MS-MR-1-Ponies95616by Laura Rodley
It was another banner year for the Chincoteague Volunteer Fire Company (CVFC). Last year they sold out of 7,000 raffle tickets. This year they printed an extra 500 and they sold out again as tourists and islanders alike bought for the chance to win the first foal that sets its foot on shore after swimming Assateague Channel in Virginia during the 91st annual Pony Swim.
On this pony-penning day, the island’s usual population of 3,500 swelled to approximately 40,000. Annapolis Maryland’s Maria Listman won. “I’ve been coming to the island for 30 years,” she said. The crowd breathed a collective sigh at having lost, and another sigh of joy for her win, like being present at a huge birthday party; that’s what the ponies represent, a chance to own tangible joy and the culmination of dreams.
The Pony Swim and subsequent foal auction have helped support the CVFC since 1925. In turn, CVFC members take care of the ponies that live on Assateague Island, by bringing bales of hay and water when there is lots of ice or snow and providing veterinary care. Fifty-seven foals were sold at the auction on Thursday, a day after they swam 70 yards across Assateague Channel to Chincoteague at slack tide. Proceeds are used to help fund CVFC and take care of the ponies, plus keeps the herd numbers down to the requisite 150.
“It was a real good winter; every five years or so, it works out. It’s a nice good crop,” said Denise Bowden, 26 year active CVFC member. The southern herd had been herded into the brand new southern corral on Saturday. Early Monday morning, the Saltwater Cowboys drove the northern herd down Assateague beach, viewed by thousands clicking cameras.
This year three fewer Saltwater Cowboys joined in, as honorary fire department member Gary Vaughn Rayne Sr., 65, of Willards, VA passed away. Two active CVFC members, Bryce Hurry, 20, of Clements, VA and Justin Lewis, 26, of Snow Hill, VA died from injuries sustained in two separate automobile accidents.
The Saltwater Cowboys have a tradition spanning generations of herding the legendary ponies and, therefore, a very tight bond. The three were honored during pony penning. The fire department has 35 active members, 60 life members and 50 honorary members.

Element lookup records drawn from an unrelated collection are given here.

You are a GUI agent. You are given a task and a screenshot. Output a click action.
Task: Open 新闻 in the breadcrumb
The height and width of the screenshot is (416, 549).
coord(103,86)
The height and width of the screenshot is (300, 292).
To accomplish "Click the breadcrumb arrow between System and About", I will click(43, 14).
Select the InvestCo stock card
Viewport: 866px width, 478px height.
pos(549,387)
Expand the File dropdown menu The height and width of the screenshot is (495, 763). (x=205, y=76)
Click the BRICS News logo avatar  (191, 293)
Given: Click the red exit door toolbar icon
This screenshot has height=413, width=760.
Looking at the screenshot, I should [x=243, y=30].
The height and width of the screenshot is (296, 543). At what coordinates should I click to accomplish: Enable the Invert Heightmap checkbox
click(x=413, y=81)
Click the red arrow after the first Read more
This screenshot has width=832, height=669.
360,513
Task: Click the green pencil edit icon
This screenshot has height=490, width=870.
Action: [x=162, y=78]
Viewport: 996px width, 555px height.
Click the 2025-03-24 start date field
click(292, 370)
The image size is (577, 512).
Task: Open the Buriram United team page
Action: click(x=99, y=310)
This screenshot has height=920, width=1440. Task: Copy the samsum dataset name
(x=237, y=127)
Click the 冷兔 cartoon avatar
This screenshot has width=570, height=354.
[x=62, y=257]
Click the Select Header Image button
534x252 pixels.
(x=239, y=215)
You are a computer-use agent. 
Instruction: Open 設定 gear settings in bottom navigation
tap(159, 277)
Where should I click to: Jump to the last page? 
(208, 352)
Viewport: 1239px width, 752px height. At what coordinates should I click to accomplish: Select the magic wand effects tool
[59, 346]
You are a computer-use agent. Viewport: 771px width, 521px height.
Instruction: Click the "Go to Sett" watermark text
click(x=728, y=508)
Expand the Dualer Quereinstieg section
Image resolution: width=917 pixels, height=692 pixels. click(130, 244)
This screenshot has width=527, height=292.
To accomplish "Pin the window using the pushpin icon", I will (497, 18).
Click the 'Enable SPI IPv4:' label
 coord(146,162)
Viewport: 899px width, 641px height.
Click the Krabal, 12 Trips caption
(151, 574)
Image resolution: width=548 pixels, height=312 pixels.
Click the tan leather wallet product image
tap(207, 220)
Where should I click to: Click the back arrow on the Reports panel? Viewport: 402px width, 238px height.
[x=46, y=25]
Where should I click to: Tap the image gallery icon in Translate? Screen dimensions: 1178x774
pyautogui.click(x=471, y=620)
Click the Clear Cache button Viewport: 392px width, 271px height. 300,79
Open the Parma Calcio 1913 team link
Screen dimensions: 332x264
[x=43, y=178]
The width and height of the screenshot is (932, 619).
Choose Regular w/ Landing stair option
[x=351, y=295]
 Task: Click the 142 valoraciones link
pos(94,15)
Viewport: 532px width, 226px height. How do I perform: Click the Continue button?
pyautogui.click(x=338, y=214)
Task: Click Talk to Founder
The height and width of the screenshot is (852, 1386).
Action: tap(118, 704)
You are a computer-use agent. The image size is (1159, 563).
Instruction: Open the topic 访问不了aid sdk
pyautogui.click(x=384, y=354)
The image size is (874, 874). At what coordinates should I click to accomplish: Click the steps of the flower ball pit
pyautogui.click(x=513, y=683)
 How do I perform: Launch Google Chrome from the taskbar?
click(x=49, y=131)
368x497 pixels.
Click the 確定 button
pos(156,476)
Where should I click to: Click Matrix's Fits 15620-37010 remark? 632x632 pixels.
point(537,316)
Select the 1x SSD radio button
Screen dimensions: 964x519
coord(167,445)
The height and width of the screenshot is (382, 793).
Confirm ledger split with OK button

The new corral was built collaboratively by the Chincoteague National Wildlife Refuge, the CVFC, and the volunteer organization Team Rubicon. “The south corral kept getting washed out,” said Bowden. Minimal shade was provided by two deciduous trees and beige canvas tarps where pine trees had already been cut down due to an infestation of southern pine bark beetles.
Very pregnant mares and foals were trucked over to the Carnival Grounds on Chincoteague. Pony penning veteran, Bowden said, “This year’s swim was one of the smoothest and easy-going pony pennings we’ve seen in a long time.”
Author Marguerite Henry spotlighted the Pony Swim and island life in her iconic children’s fiction book Misty of Chincoteague, published in 1947. She bought Misty, a foal born on Chincoteague’s Beebe Ranch, and brought her home to Wayne, IL. The movie adaptation of Misty was filmed in 1961. For its premiere, Misty was paraded down the street to have her hoof-prints imbedded in cement in front of the Island Theater, which airs Misty during pony penning week.
The ponies’ lineage is closely chronicled, and any bearing markings similar to Misty’s markings is especially prized. On auction day, July 28, people bought seven buyback foals that had requisite characteristics that were returned to swim back to Assateague to live with the herd for the rest of their lives. The first buyback pony sold for $9,000. The CVFC donated the proceeds of $8,500 from the sale of another foal to Special Olympics.